## WORK ORDER
Transcribe the portion of the opinion piece on Denver's density debate that begins with the words "Alas, Lewiston is" and ends after the words "have the money.".

## SELECTED EXCERPT
━━━━━━

The debate over density in Denver seems to have entered a new and ugly phase. From now on, if you live in a neighborhood zoned mainly for single-family homes and happen to oppose a nearby proposal for higher-density development, brace yourself: You are likely to be called a racist.
The tactic was on display in January during a dispute over an application by seven homeowners for a rezoning on South Holly Street in Hilltop to allow 23 condos. In the days before city council’s vote on the plan, developer Jason Lewiston declared, according to the Denverite news website, that the project was a “metaphor for the future of Denver. Are we going to retain whites-only, single-family zoning … or are we going to get past we going to get past race-based zoning from the 1960s?”
Kaboom! So opponents of higher density, whose motives have nothing to do with racism and everything to do with what they perceive as quality of life issues such as congestion and safety, are the moral equivalent of bigots fighting integration a half-century ago?
Alas, Lewiston is hardly alone in his view that single-family zoning is morally tainted. Minneapolis politicians cited historical racism when they voted last year to become the first big city to abolish single-family zoning. In Seattle, meanwhile, the planning commission released a report arguing that “the growing economic exclusivity of detached housing in single-family zones contributes to disparity along racial lines by continuing the legacy of excluding all but those who have the economic resources to buy homes.” That’s a bloated way of saying you need a good income to buy a home in Seattle’s soaring market, and that whites (Asians, too, in that city) are more likely to have the money.
This is not to deny that zoning in the past could be used as a tool of racial exclusion. As Slate (which applauded Minneapolis’ ban on single-family zoning) explained, “The U.S. Supreme Court struck down race-based zoning in 1917, but nine years later, found it constitutional for a Cleveland suburb to ban apartment buildings. The idea that you could legislate out not just gritty industrial facilities but also renters spread rapidly.” When single-family zoning was buttressed by red-lining in bank lending, “steering” by the real-estate profession and the lack of a significant black or Hispanic middle class, it did keep some neighborhoods white.

━━━━━━

## THE DATA
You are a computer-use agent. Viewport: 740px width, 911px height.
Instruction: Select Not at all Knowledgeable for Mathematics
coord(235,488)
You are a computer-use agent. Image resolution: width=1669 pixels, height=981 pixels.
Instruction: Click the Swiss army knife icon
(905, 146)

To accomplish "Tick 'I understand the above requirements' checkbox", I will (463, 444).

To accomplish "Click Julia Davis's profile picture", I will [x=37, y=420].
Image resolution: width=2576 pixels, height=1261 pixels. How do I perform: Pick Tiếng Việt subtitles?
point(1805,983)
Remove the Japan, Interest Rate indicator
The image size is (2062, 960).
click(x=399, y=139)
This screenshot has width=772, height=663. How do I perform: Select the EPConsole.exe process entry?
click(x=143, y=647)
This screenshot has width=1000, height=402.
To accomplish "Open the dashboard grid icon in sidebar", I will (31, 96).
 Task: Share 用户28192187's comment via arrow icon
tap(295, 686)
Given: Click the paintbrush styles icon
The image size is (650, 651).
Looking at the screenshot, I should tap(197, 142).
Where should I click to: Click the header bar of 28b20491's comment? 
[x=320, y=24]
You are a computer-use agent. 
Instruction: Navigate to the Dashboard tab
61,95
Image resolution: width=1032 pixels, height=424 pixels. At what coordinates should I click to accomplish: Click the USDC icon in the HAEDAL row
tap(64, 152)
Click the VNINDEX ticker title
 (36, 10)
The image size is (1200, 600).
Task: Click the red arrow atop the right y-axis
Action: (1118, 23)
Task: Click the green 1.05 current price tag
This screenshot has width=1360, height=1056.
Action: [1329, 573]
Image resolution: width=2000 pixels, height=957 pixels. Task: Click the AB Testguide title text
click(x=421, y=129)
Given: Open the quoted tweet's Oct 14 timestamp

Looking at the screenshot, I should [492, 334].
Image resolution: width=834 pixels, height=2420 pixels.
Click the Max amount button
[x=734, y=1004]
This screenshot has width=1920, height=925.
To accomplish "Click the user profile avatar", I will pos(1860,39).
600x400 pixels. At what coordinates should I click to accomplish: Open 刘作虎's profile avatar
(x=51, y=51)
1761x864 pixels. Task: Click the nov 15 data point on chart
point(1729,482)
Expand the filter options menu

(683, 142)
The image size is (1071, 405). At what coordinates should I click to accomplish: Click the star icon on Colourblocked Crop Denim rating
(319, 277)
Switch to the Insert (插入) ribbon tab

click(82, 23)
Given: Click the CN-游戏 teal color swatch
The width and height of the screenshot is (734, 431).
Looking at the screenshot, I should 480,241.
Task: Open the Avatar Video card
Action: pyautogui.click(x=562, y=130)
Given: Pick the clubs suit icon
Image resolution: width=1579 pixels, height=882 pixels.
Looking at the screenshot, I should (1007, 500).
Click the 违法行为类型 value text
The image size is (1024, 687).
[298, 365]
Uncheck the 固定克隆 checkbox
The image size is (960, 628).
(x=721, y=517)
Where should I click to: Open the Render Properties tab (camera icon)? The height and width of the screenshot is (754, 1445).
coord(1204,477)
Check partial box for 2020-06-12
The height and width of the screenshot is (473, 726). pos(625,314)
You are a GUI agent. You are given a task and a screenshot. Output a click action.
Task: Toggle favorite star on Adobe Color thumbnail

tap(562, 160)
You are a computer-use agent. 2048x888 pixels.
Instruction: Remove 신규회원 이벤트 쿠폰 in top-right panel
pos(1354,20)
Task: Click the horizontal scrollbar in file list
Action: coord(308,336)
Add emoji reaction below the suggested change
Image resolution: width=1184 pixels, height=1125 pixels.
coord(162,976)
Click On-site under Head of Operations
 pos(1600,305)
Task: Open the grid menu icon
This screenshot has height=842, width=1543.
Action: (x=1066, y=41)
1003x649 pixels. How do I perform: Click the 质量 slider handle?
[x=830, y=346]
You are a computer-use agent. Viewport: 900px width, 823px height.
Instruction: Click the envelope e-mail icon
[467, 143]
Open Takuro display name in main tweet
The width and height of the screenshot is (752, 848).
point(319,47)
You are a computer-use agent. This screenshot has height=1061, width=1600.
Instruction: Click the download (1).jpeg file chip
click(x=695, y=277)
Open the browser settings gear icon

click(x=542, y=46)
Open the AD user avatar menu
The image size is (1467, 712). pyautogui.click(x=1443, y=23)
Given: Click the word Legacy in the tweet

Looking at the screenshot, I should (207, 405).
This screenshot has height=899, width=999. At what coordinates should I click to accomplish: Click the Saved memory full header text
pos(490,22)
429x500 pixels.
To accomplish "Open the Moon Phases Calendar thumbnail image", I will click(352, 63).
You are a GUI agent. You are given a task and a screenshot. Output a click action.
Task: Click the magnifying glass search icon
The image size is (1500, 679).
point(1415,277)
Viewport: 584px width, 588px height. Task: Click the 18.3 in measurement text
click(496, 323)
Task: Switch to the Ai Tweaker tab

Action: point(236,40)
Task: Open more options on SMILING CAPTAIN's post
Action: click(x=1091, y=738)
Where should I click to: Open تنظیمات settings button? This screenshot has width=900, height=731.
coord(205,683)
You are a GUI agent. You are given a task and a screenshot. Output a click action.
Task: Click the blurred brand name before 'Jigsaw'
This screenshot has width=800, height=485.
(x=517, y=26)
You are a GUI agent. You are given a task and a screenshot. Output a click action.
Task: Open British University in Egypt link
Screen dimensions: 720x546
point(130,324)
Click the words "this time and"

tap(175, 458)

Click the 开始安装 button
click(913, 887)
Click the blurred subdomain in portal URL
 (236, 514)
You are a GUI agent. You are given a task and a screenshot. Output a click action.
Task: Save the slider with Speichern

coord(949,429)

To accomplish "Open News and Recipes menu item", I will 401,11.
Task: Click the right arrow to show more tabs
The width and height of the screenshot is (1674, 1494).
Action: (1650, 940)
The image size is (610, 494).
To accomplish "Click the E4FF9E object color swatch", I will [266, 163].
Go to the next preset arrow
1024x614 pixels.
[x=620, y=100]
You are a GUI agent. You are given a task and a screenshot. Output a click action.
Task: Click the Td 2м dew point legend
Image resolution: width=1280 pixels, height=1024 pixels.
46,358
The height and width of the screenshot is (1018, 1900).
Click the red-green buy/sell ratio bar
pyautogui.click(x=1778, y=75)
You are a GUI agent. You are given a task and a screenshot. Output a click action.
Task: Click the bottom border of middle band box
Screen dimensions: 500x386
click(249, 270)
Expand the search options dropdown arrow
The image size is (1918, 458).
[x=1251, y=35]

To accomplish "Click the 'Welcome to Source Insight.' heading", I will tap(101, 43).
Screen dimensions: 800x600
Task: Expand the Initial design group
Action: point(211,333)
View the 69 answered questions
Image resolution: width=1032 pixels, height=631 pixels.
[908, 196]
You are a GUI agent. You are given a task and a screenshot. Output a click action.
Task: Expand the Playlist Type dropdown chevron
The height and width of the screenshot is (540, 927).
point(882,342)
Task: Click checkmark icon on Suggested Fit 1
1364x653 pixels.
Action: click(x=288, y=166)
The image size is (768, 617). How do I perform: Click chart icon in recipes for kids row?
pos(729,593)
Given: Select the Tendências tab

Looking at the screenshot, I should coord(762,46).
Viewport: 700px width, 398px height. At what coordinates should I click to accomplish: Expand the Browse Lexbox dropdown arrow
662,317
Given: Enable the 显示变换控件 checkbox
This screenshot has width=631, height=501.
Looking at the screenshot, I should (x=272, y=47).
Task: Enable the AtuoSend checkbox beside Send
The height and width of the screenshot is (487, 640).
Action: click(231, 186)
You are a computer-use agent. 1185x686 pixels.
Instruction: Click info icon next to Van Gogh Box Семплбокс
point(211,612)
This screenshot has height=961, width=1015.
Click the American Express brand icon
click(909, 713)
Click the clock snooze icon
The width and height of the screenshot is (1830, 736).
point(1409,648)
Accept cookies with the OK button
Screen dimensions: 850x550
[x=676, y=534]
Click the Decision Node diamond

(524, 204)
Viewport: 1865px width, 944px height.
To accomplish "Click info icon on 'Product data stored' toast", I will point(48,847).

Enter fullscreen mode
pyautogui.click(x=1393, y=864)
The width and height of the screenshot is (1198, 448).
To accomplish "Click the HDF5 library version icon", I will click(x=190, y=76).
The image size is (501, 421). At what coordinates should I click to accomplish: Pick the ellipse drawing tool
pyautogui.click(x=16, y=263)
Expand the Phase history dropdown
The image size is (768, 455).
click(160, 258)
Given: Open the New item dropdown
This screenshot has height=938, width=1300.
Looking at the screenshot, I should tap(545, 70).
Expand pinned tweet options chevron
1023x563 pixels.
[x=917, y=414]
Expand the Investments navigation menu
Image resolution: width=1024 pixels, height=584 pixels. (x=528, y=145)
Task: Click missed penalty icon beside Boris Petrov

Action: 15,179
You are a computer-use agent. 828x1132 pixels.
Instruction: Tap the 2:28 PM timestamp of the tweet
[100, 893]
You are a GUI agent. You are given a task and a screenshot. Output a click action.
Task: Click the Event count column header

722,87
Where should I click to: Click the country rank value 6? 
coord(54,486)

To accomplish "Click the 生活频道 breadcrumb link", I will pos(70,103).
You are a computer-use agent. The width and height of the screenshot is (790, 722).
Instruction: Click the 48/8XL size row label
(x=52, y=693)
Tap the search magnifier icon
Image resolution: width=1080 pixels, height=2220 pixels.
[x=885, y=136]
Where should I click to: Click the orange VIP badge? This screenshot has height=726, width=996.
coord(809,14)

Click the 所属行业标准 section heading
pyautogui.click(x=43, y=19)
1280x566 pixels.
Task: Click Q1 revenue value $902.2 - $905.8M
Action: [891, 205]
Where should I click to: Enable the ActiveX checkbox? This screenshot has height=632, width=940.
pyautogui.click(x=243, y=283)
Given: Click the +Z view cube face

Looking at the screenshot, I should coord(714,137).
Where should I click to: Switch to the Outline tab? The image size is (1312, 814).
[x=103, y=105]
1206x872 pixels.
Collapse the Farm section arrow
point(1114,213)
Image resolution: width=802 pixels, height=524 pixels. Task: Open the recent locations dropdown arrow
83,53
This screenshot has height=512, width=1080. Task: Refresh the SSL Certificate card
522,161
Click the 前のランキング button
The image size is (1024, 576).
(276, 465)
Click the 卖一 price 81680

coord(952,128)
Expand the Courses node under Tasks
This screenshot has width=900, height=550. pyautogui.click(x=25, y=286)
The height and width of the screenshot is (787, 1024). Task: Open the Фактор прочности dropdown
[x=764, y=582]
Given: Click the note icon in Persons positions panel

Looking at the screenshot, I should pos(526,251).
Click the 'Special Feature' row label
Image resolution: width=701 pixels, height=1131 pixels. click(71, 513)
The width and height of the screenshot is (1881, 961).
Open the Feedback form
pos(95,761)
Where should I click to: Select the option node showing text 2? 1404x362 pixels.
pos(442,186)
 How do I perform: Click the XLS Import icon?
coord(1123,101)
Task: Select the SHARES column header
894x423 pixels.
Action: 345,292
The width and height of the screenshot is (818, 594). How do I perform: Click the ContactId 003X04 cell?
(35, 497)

━━━━━━

## TASK SOLUTION
Alas, Lewiston is hardly alone in his view that single-family zoning is morally tainted. Minneapolis politicians cited historical racism when they voted last year to become the first big city to abolish single-family zoning. In Seattle, meanwhile, the planning commission released a report arguing that “the growing economic exclusivity of detached housing in single-family zones contributes to disparity along racial lines by continuing the legacy of excluding all but those who have the economic resources to buy homes.” That’s a bloated way of saying you need a good income to buy a home in Seattle’s soaring market, and that whites (Asians, too, in that city) are more likely to have the money.